Discussion
The candidate region defined in the presented family overlaps with the GINGF3 interval originally defined in one Chinese family [6]. Under the hypothesis that this locus contains a single HGF gene, we refined it to a 6.56-cM, 8.28-Mb interval flanked by maker loci D2S2221 and D2S352 (Figs. 1, 4) and confirm the presence of an additional HGF gene on chromosome 2p distinct from the GINGF1 locus. The data of at least five published smaller adHGF families are compatible with linkage to this locus [5, 6]. These previous reports and our data suggest that GINGF3 is a major adHGF locus.
Previous studies on HGF suggest a function of the GINGF3 gene product in cell cycle control, and more specifically, the gene product might directly or indirectly interact with SOS1. A heterozygous SOS1 single base insertion leading to a C-terminally truncated protein, leading to sustained activation of RAS/MAPK signaling in fibroblasts, was identified in the form of HGF [12, 13]. Mutations in another component of the RAS/MAPK pathway, HRAS, can cause Costello syndrome, a malformation-dysmorphism syndrome with gingival hypertrophy as a feature [14]. Most recently, dysregulation of the human mitogen-activated protein kinase kinase 6 (MAP2K6) was implicated in the pathogenesis of a syndromic form of HGF, congenital generalized hypertrichosis terminalis [15]. Therefore, genes from the candidate region encoding for components of the RAS/MAPK pathway will be given priority regarding sequence analysis to identify the mutation causing HGF in the presented family. For example, RAB10 from the interval encodes a member of the RAS (see HRAS; OMIM 190020) superfamily of small GTPases. RAB proteins localize to exocytic and endocytic compartments and regulate intracellular vesicle trafficking; however, the particular function of RAB10 is unknown. Most genes from the candidate region are incompletely characterized such as GPN1, which encodes a guanosine triphosphatase enzyme that may play a role in DNA repair and may function in activation of transcription, and AGBL5, a putative ATP/GTP binding protein. CIB4, encoding calcium and integrin binding family member 4, may represent a further HGF candidate gene considering that calcium channel blockers can induce gingival hyperplasia. Candidates further include PPP1CB, encoding one of the three catalytic subunits of protein phosphatase 1, which is known to be involved in the regulation of cell division, glycogen metabolism, muscle contractility, protein synthesis, and HIV-1 viral transcription, and the protein encoded by FKBP1B, a member of the immunophilin protein family, which play a role in immunoregulation and basic cellular processes involving protein folding and trafficking. FKBP1B is a cis-trans prolyl isomerase that binds the immunosuppressant FK506 (Tacrolimus), which can induce gingival overgrowth as a side-effect in treated patients [16, 17].
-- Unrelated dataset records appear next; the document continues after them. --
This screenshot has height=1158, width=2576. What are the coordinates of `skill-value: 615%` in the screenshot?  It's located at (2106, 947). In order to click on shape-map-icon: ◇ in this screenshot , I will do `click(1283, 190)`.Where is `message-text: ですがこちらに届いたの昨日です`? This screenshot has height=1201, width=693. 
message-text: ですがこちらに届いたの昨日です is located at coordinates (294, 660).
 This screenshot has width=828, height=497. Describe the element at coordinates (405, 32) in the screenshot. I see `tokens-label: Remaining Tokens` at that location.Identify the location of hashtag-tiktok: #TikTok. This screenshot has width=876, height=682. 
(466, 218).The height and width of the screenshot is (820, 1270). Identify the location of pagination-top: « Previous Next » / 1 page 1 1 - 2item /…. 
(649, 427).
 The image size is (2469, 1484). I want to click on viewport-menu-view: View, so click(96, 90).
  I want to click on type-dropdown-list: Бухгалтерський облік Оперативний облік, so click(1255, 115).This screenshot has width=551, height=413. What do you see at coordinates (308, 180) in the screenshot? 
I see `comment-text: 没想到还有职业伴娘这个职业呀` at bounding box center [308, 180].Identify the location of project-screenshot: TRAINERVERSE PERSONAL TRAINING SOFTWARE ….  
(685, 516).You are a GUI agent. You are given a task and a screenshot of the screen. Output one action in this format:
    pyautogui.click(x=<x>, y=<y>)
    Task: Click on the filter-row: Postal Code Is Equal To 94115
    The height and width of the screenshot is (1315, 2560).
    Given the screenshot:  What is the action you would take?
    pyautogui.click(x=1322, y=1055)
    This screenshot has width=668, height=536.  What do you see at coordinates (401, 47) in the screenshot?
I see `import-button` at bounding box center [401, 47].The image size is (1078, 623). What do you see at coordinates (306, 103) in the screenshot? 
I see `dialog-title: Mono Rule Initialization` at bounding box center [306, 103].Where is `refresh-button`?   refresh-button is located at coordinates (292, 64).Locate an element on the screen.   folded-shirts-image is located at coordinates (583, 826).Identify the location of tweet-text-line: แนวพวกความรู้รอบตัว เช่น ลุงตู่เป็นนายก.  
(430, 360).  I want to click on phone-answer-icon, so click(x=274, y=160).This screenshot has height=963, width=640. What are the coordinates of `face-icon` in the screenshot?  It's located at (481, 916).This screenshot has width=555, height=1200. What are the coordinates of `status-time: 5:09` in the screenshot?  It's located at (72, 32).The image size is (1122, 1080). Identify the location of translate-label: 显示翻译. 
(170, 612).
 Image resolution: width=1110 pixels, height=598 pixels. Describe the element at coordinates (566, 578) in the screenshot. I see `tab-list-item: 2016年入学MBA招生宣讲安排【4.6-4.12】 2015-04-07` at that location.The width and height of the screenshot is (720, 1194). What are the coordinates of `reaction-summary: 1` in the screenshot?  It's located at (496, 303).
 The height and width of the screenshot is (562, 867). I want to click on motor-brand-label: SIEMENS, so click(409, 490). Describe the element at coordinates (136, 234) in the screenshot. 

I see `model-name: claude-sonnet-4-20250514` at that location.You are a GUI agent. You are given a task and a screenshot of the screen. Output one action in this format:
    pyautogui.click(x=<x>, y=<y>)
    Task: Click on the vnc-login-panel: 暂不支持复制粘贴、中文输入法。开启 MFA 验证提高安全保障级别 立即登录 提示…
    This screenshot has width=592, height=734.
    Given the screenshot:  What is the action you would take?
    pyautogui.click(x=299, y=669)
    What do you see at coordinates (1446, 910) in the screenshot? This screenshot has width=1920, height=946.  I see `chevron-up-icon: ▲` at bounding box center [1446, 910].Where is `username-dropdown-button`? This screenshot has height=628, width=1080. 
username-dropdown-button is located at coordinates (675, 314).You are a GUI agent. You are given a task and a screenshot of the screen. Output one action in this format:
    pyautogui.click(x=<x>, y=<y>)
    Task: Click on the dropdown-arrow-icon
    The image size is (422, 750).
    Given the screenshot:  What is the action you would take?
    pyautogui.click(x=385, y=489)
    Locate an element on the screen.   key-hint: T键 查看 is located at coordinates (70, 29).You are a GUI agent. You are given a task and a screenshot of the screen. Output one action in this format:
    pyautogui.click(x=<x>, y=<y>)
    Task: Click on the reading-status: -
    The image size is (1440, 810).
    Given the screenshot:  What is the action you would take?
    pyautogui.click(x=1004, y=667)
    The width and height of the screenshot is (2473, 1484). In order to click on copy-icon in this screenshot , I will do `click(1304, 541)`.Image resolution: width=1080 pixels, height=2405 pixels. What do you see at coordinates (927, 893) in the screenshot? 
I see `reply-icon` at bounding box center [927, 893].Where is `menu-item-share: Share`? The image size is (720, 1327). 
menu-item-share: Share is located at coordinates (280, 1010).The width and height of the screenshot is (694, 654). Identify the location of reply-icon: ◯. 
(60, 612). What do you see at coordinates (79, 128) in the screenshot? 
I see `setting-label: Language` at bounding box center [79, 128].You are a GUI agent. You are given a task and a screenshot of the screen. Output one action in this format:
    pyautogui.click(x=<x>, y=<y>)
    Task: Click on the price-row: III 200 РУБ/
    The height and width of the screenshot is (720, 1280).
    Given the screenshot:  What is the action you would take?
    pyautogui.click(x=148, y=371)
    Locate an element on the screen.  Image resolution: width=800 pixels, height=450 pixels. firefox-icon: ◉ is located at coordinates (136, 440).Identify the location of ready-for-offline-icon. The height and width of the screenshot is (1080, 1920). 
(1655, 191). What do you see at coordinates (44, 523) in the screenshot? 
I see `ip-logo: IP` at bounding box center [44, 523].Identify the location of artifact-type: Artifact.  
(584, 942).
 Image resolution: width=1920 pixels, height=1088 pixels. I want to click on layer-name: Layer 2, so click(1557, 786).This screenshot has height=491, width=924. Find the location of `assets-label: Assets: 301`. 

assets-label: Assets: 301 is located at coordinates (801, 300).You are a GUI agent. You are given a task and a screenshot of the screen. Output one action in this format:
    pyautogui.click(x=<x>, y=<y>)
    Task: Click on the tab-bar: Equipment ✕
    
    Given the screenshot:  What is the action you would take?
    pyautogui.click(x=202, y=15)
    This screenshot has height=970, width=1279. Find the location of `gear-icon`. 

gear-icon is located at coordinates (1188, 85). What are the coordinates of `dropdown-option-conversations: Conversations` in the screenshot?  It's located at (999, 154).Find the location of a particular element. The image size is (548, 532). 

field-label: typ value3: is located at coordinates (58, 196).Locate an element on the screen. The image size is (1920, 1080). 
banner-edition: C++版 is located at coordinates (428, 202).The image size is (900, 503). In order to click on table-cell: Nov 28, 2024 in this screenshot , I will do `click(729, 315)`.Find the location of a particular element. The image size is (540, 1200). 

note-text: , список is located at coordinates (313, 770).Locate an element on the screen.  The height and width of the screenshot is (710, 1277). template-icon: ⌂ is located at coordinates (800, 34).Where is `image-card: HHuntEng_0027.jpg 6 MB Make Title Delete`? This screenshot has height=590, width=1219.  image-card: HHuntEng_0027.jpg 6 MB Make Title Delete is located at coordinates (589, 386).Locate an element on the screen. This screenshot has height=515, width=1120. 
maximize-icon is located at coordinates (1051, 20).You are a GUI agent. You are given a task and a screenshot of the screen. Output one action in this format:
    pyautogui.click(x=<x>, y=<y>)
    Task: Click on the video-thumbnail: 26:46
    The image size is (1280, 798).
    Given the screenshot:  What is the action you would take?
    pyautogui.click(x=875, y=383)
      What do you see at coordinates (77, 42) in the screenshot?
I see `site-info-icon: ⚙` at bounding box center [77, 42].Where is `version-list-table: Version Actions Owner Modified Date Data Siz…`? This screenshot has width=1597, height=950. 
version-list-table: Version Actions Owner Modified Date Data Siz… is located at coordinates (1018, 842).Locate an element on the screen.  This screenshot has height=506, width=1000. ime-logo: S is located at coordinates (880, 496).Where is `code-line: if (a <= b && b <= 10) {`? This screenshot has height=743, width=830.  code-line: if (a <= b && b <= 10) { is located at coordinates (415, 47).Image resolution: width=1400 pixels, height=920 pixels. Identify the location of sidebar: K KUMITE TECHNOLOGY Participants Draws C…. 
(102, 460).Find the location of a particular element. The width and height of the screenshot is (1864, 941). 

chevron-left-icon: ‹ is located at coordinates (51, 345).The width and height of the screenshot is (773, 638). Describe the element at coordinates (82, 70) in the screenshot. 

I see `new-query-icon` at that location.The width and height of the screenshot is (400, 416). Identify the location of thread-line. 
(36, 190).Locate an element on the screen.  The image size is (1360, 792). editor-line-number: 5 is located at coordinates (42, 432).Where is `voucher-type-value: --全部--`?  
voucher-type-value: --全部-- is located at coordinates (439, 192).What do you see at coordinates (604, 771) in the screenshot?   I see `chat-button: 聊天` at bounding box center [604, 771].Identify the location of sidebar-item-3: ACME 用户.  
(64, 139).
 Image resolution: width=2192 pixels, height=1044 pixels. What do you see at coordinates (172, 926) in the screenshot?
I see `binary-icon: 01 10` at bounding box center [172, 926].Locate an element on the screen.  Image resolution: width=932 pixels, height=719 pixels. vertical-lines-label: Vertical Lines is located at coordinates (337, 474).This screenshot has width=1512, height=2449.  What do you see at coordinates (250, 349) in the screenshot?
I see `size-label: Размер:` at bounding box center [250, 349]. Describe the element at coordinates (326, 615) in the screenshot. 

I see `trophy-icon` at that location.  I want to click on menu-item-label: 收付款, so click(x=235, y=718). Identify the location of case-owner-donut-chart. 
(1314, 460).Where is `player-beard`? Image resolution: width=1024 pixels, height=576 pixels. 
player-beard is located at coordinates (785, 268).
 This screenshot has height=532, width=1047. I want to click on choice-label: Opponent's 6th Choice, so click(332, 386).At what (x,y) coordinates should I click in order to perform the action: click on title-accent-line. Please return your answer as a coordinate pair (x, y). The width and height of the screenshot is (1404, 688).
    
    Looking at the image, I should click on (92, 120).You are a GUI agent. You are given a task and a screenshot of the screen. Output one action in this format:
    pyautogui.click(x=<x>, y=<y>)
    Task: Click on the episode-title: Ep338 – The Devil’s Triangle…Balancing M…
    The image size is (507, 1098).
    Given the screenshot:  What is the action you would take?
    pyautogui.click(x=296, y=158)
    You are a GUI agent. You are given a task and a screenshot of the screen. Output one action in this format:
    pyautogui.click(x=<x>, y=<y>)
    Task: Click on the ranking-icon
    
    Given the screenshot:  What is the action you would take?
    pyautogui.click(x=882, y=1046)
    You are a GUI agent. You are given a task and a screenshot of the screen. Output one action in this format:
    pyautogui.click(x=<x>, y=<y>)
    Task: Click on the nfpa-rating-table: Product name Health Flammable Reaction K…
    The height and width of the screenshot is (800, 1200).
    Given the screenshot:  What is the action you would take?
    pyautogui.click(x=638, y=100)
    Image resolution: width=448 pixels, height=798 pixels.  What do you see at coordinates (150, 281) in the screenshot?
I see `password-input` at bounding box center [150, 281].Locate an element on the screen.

There are clinical and histological differences in the presented family as compared with SOS1-related gingival fibromatosis, which might reflect the different molecular causes of the disease. As frequently seen in HGF, an overall cell poor increase in gingival tissue with scarce blood vessels and islets with dense fibroblasts comparable to the findings in the Chinese family originally defining the GINGF3 locus [6] was noted in our patients contrasting with SOS1-related gingival fibromatosis, which features a higher increase in the number of fibroblasts compared with the increase in extracellular matrix [18]. The family presented here is also remarkable in that all patients consistently had an early onset of the disease, at the time of eruption of the primary teeth, also similar to the original Chinese GINGF3 family [6], together arguing for a clinically recognizable subtype of adHGF linked to GINGF3.
Identification of the genetic mutations involved in HGF would provide novel aids for disease diagnosis, uncover targets for novel treatment modalities, and improve our understanding of the molecular mechanisms underlying HGF and other fibrotic processes.